*Énoncé 1*
Dans la critique de l'album, comment s'appelle le dernier compositeur de Daniel Darc ?

_ _ _ _

Daniel Darc : "Chapelle Sixteen"

Daniel Darc :

Pop - Rock

Critique écrite le 13 novembre 2013 par Philippe

Legs post-mortem et très généreux de l'infortuné Daniel Darc, l'album Chapelle Sixteen est un témoignage enregistré in extremis, avant la mort qu'il redoutait chaque jour au réveil, et qui a fini par le rattraper. Fort heureusement, l'ensemble des voix avait été enregistré et la liste de titres validée, juste avant sa disparition, ce qui évite au disque le statut bancal d'oeuvre inachevée. Avec un titre citant malicieusement ses deux obsessions, le rock ("sixteen" renvoie évidemment à de multiples références en la matière) et la "chapelle" du dieu qu'il s'était choisi - un dieu qui hélas n'avait toujours pas sauvé le grand chanteur maudit à l'heure de ce disque, puisqu'il y citait avec insistance la phrase la plus poignante du Nouveau Testament en introduction : "Pourquoi m'as-tu abandonné ?". Il espérait pourtant bien qu'il "reste un peu de place au paradis" pour lui, place qu'il mériterait à notre humble avis, hein, ne serait-ce que pour avoir donné un concert si splendide au sein d'un couvent il y a deux ans...
En rupture avec le sublime La Taille de mon Ame, il avait d'abord choisi de renouer avec des titres pop mais méchamment rock qu'on aurait aimé entendre sur scène (le single Une place au Paradis, un Ennui mi-Gainsbourg mi-Biolay et surtout, une Sweet Sixteen sous influence Jean Genie). Il avait également renoué avec un tradition, bien ancrée chez lui, de tremper sa plume tour à tour dans le fiel (Un peu de Sang, titre jazzy mais évoquant des violences conjuguales tout à fait glauques) ou dans le spleen (élégiaque Que sont devenus les hommes). Et aussi, de profiter pleinement de l'apport immense de son dernier compositeur, Laurent Marimbert, pour tester des orchestrations aventureuses et incroyablement riches : de La Dernière Fois, inventaire amoureux en mode funky, à Mauvaise Journée, carrément un boléro à la montée dramaturgique, en passant par le piano-bar pour crooner de Quand la ville dort...

_ _ _ _

*Énoncé 2*
Réécrivez, s'il vous plaît, les lignes du listing depuis celle qui contient « Click the phrase 支持混批 in the paragraph » jusqu'à la fin du listing, ces deux bornes comprises, en remplaçant « Show more » par « See more » sans rien modifier d'autre.

*Support de travail*
_ _ _ _

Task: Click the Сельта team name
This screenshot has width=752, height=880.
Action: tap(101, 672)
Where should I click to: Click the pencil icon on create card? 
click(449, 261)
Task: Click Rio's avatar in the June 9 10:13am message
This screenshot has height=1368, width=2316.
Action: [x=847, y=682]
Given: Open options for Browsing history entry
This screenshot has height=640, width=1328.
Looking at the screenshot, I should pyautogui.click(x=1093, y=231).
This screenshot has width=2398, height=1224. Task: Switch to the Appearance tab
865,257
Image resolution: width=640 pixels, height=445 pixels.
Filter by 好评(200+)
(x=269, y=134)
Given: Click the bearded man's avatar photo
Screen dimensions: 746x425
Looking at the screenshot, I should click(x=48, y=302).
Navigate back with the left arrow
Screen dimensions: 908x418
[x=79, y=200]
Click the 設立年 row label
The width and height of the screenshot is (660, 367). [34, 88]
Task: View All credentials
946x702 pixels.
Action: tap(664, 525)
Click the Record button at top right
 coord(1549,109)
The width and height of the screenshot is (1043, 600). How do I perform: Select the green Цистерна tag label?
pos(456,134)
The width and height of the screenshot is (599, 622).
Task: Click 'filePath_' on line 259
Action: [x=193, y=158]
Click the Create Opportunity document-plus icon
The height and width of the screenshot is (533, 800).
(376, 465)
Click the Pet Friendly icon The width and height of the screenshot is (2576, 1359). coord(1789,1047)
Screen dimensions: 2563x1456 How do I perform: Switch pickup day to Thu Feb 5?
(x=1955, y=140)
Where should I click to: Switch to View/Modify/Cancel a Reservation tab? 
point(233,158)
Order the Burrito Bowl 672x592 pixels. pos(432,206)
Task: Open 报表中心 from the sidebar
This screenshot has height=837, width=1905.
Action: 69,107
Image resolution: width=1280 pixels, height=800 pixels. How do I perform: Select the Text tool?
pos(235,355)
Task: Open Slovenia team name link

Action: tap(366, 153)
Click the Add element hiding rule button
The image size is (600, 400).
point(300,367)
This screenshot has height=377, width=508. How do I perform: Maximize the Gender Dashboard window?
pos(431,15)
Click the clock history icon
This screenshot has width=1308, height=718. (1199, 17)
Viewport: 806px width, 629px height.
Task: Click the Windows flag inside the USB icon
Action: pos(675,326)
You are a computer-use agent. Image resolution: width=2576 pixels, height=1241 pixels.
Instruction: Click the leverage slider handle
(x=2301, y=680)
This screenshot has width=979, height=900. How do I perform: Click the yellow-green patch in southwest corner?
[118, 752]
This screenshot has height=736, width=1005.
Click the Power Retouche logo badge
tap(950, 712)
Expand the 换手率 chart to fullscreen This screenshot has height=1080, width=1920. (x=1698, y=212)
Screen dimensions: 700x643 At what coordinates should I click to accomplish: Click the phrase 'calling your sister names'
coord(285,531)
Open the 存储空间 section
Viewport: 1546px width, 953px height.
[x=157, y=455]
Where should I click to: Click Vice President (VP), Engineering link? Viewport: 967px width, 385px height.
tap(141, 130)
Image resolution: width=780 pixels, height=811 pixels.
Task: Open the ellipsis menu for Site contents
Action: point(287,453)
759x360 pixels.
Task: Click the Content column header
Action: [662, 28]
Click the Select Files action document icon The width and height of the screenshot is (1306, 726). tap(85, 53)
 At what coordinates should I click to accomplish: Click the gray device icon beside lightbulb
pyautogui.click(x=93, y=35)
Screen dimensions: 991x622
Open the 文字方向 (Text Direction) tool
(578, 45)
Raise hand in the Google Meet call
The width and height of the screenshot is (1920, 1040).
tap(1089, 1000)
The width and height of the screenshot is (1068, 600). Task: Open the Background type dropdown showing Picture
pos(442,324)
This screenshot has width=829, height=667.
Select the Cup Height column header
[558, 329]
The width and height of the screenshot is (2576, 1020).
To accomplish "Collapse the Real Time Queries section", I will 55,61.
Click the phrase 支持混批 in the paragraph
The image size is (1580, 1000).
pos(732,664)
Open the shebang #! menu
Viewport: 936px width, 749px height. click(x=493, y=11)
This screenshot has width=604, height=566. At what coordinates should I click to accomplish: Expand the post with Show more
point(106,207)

_ _ _ _

*Résultat obtenu 1*
Laurent Marimbert.

*Résultat obtenu 2*
Click the phrase 支持混批 in the paragraph
The image size is (1580, 1000).
pos(732,664)
Open the shebang #! menu
Viewport: 936px width, 749px height. click(x=493, y=11)
This screenshot has width=604, height=566. At what coordinates should I click to accomplish: Expand the post with See more
point(106,207)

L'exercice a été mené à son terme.